Design: Prospective clinical study.

Setting: Two medical ICUs in university hospitals.

Patients: Thirty-nine patients with acute circulatory failure who were receiving mechanical ventilation and had a pulmonary artery catheter in place.

Interventions: PLR for > 4 min and a subsequent 300-mL RFL for > 20 min.

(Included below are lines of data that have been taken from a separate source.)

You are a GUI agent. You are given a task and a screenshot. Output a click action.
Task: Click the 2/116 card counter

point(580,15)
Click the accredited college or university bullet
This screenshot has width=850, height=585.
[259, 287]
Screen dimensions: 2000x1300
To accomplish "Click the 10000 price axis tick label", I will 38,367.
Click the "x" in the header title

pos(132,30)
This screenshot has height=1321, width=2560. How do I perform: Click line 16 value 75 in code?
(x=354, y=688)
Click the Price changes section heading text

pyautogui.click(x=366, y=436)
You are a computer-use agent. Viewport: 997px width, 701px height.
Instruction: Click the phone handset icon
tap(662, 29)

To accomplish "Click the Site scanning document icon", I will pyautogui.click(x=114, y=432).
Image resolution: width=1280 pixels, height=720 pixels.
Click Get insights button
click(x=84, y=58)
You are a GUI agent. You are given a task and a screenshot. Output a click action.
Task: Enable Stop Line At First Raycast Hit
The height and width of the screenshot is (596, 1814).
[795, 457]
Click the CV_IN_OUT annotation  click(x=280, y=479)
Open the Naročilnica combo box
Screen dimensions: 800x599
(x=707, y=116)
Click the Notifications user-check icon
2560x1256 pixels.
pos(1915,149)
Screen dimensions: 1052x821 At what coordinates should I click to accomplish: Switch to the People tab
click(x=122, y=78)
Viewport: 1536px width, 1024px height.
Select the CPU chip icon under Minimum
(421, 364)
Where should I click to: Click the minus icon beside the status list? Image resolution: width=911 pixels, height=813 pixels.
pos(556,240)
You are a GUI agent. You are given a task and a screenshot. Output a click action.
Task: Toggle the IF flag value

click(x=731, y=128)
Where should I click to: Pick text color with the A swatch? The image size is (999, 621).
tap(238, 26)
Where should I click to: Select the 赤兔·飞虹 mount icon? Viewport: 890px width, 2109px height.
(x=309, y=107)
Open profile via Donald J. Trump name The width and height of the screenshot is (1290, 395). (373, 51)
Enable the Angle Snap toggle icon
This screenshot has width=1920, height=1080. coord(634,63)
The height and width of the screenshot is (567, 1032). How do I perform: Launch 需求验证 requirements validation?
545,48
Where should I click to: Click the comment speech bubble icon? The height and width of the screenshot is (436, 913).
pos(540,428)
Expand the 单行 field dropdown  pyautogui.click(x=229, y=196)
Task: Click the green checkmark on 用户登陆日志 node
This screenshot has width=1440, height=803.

Measurements and main results: Radial artery pulse pressure (PPrad), heart rate, right atrial pressure, pulmonary artery occlusion pressure (PAOP), and cardiac output were measured invasively in a population of 15 patients at each phase of the study procedure (ie, before and during PLR, and then before and after RFL). PPrad, PAOP, and stroke volume (SV) significantly increased in patients performing PLR. These changes were rapidly reversible when the patients’ legs were lowered. Changes in PPrad during PLR were significantly correlated with changes in SV during PLR (r = 0.77; p < 0.001). Changes in SV induced by PLR and by RFL were significantly correlated (r = 0.89; p < 0.001). Finally, PLR-induced changes in PPrad were significantly correlated to RFL-induced changes in SV (r = 0.84; p < 0.001). In a second population of 24 patients, we found the same relationship between PLR-induced changes in PPrad and RFL-induced changes in SV (r = 0.73; p < 0.001).

Conclusion: The response to RFL could be predicted noninvasively by a simple observation of changes in pulse pressure during PLR in patients with acute circulatory failure who were receiving mechanical ventilation.